(Stored records)
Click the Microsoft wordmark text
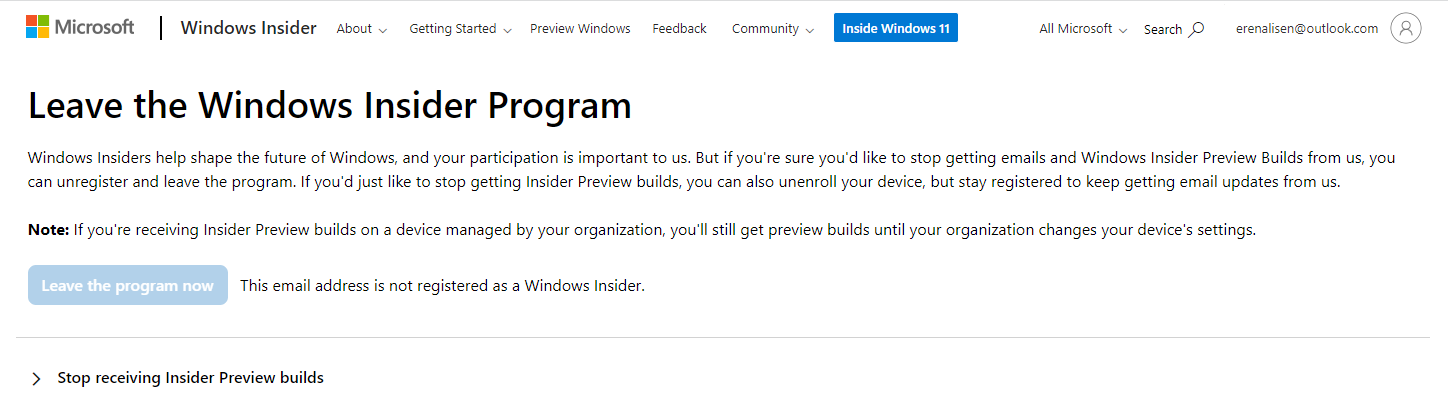Image resolution: width=1448 pixels, height=410 pixels. [94, 27]
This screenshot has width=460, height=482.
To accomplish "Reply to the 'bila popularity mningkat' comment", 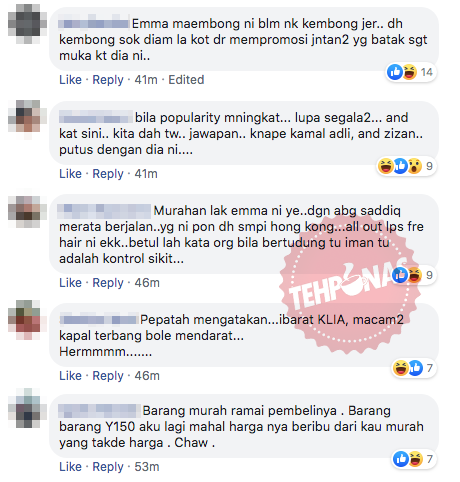I will 108,174.
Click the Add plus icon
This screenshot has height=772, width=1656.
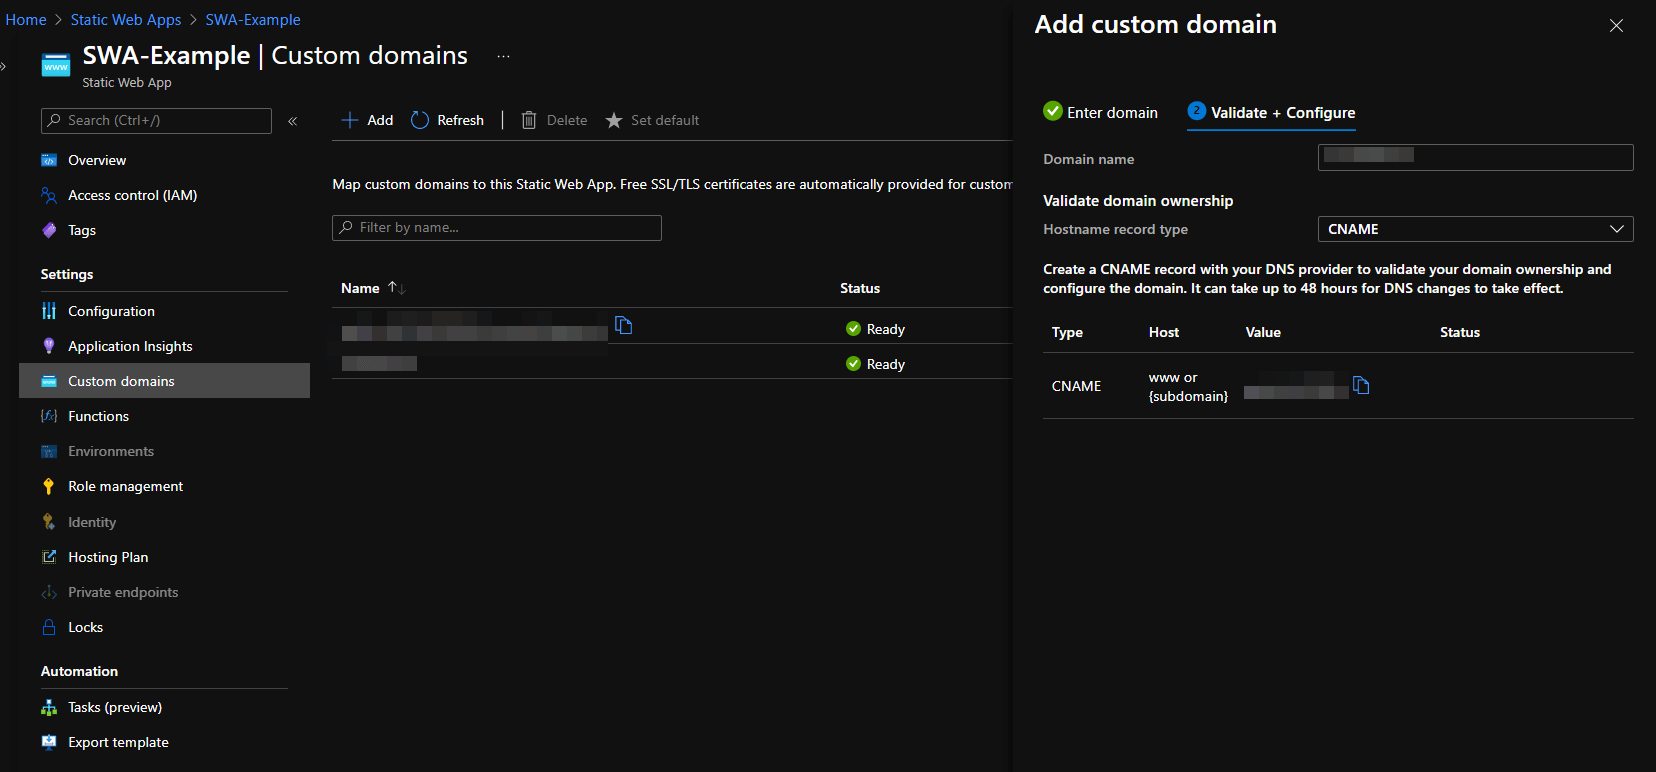tap(350, 120)
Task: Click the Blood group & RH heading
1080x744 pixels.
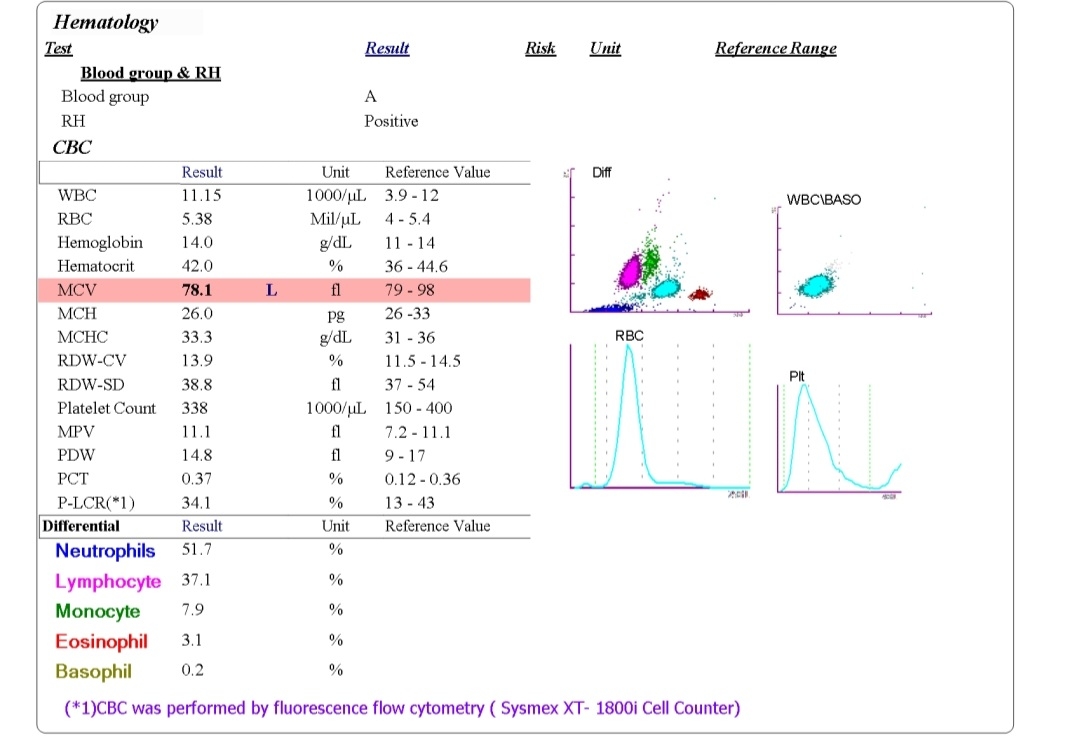Action: click(x=151, y=73)
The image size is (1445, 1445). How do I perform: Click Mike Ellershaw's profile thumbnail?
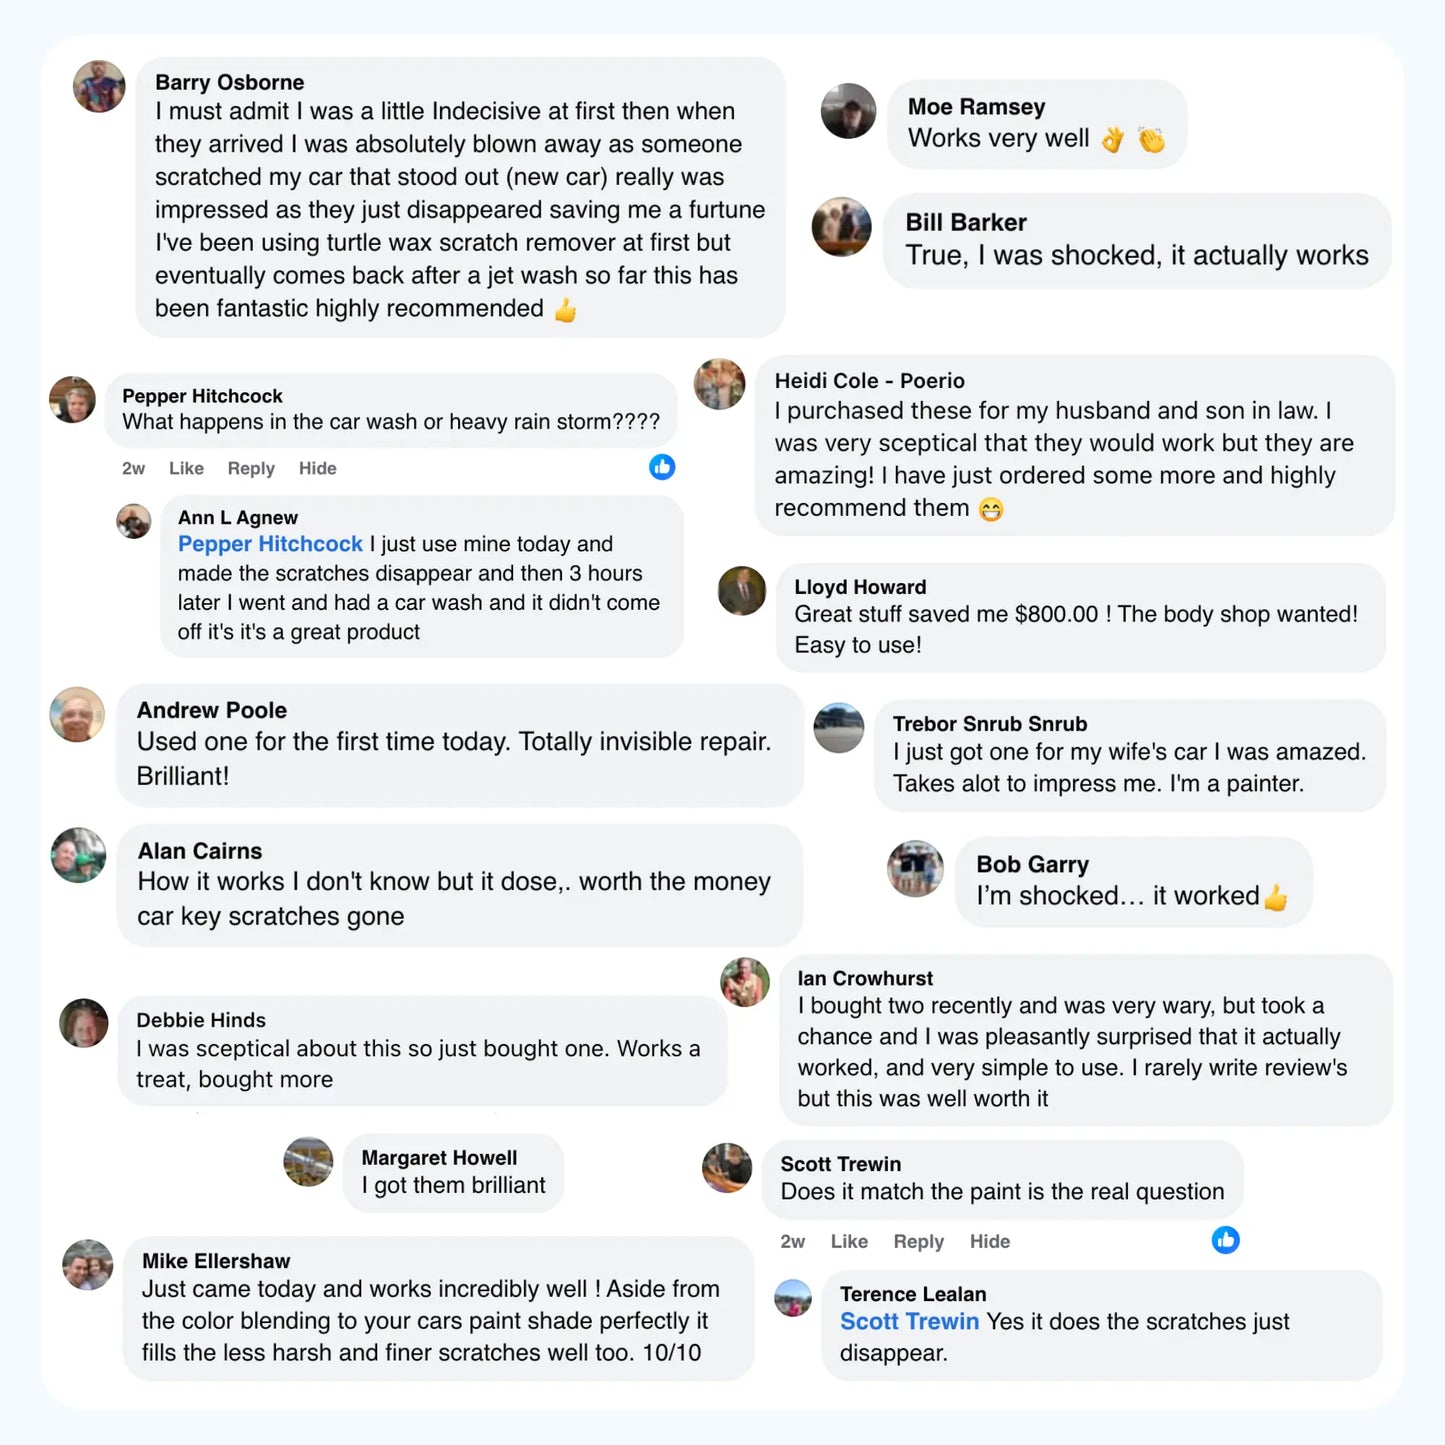[x=88, y=1265]
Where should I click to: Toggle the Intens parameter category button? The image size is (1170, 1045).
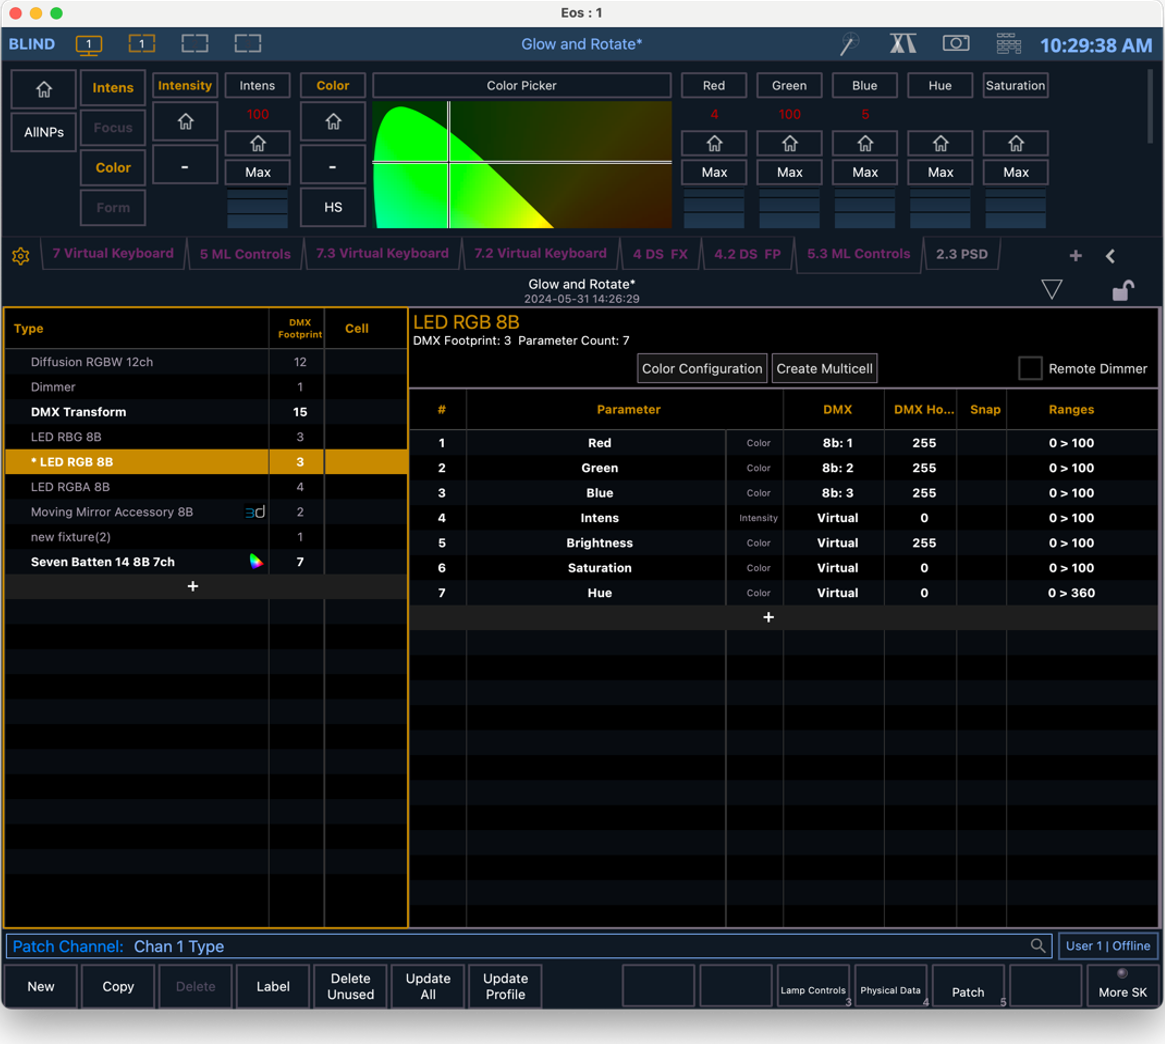point(113,88)
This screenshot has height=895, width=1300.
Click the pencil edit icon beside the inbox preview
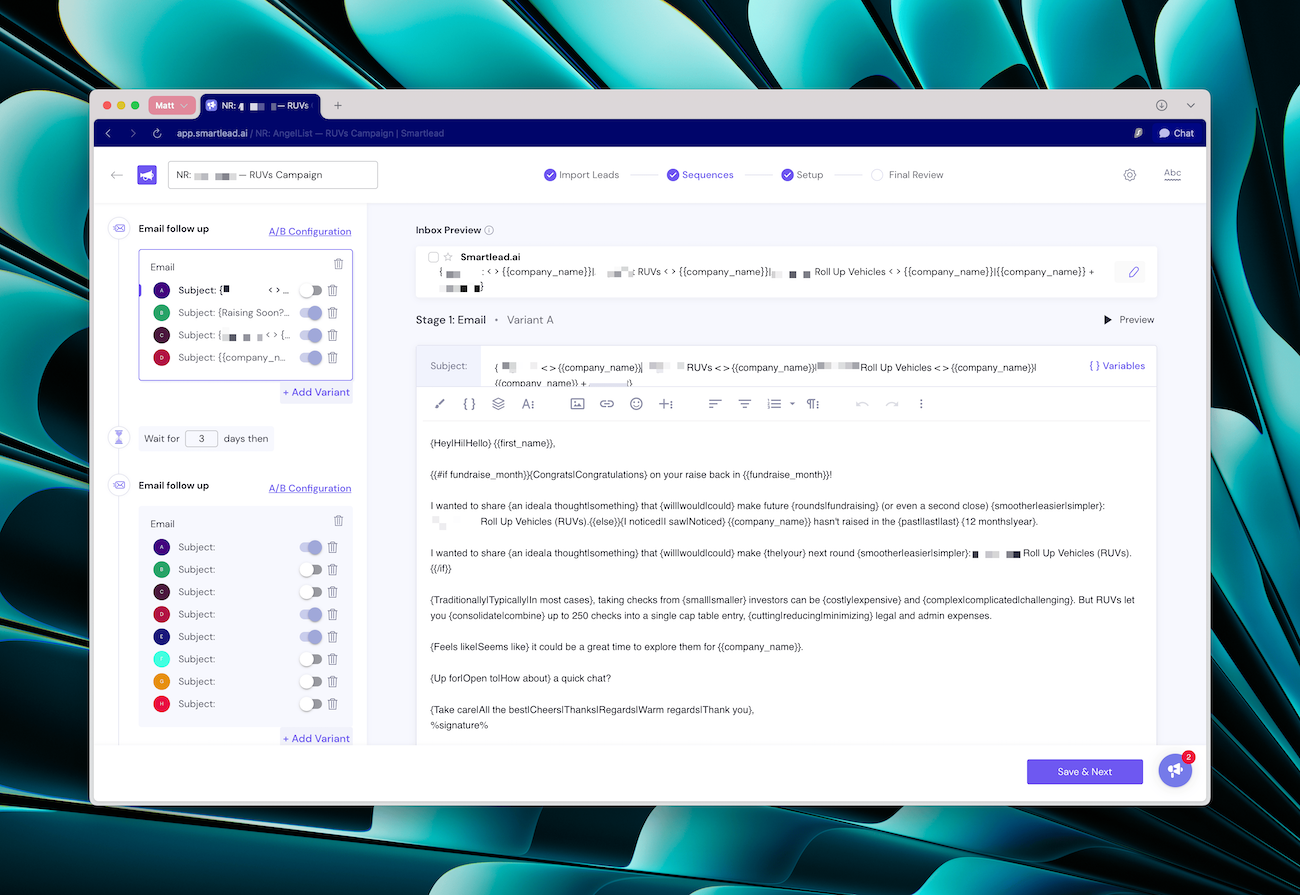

## REQUIRED WORK
List each line of the entries that holds the string "icon".

## ANSWER SPACE
Click the Add plus icon
Click the pencil edit icon beside the inbox preview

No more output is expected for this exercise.